Custom install disc maker now merges SP1 changes with original Vista
The Croatian college student who created software to compress Windows Vista's footprint has updated the program so users can build installation media that integrates Service Pack 1.

Dino Nuhagic updated his free vLite utility last week and then again yesterday to support "slipstreaming" of SP1, Microsoft's recent update to Vista. Dubbed vLite 1.1.6 Beta 2, the newest version now includes a "Service Pack Slipstream" action item that lets users merge SP1's changes with the files on an original, or RTM (release to manufacturing) install disc, and then produce an .iso file of the blend that can be burned to DVD and used to install Vista with the service pack included.

To slipstream SP1 with Vista, users need a copy of vLite, the 32- or 64-bit SP1 stand-alone installer that Microsoft posted last month to its download site, and a blank DVD disc.

Nuhagic has labeled 1.1.6 as a beta. "Consider this [slipstreaming] feature a true beta test," he said in a post to his blog last Friday.

"Let's give it more time," he said today in an interview via instant messaging when asked to describe the stability of the slipstreaming function. "I will name it 'final' when I confirm. I mean, I did try it and it works, but you never know."
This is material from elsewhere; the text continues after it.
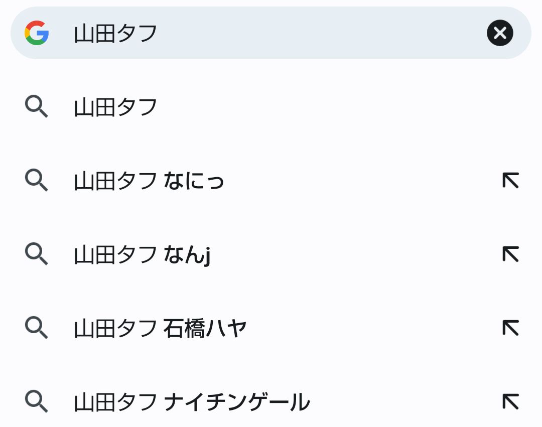The image size is (542, 427).
Task: Insert ナイチンゲール suggestion using arrow icon
Action: pyautogui.click(x=510, y=401)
After running vLite to slipstream SP1 with Vista, users can then pick and choose which Vista components, hot fixes, drivers and even language packs will be added to the disk image used to create an installation DVD.

Some users have reported dramatic reductions in the amount of hard drive space that their customized Vista installations require. Although Microsoft recommends that people set aside 15GB of storage space to install Vista, vLite users boast of squeezing it into an image file as small as 515MB that takes up just 1.4GB on the drive when installed.

vLite 1.1.6 beta 2 can be downloaded from Nuhagic's Web site or from any of three mirrored sites. Nuhagic has also posted a short description of the slipstreaming process on the site and will update it with screenshots in the future.

"[This is] just to clear some confusion I read on other forums," Nuhagic explained. "[People] are not sure when to apply the changes, and so on."
computerworld

----------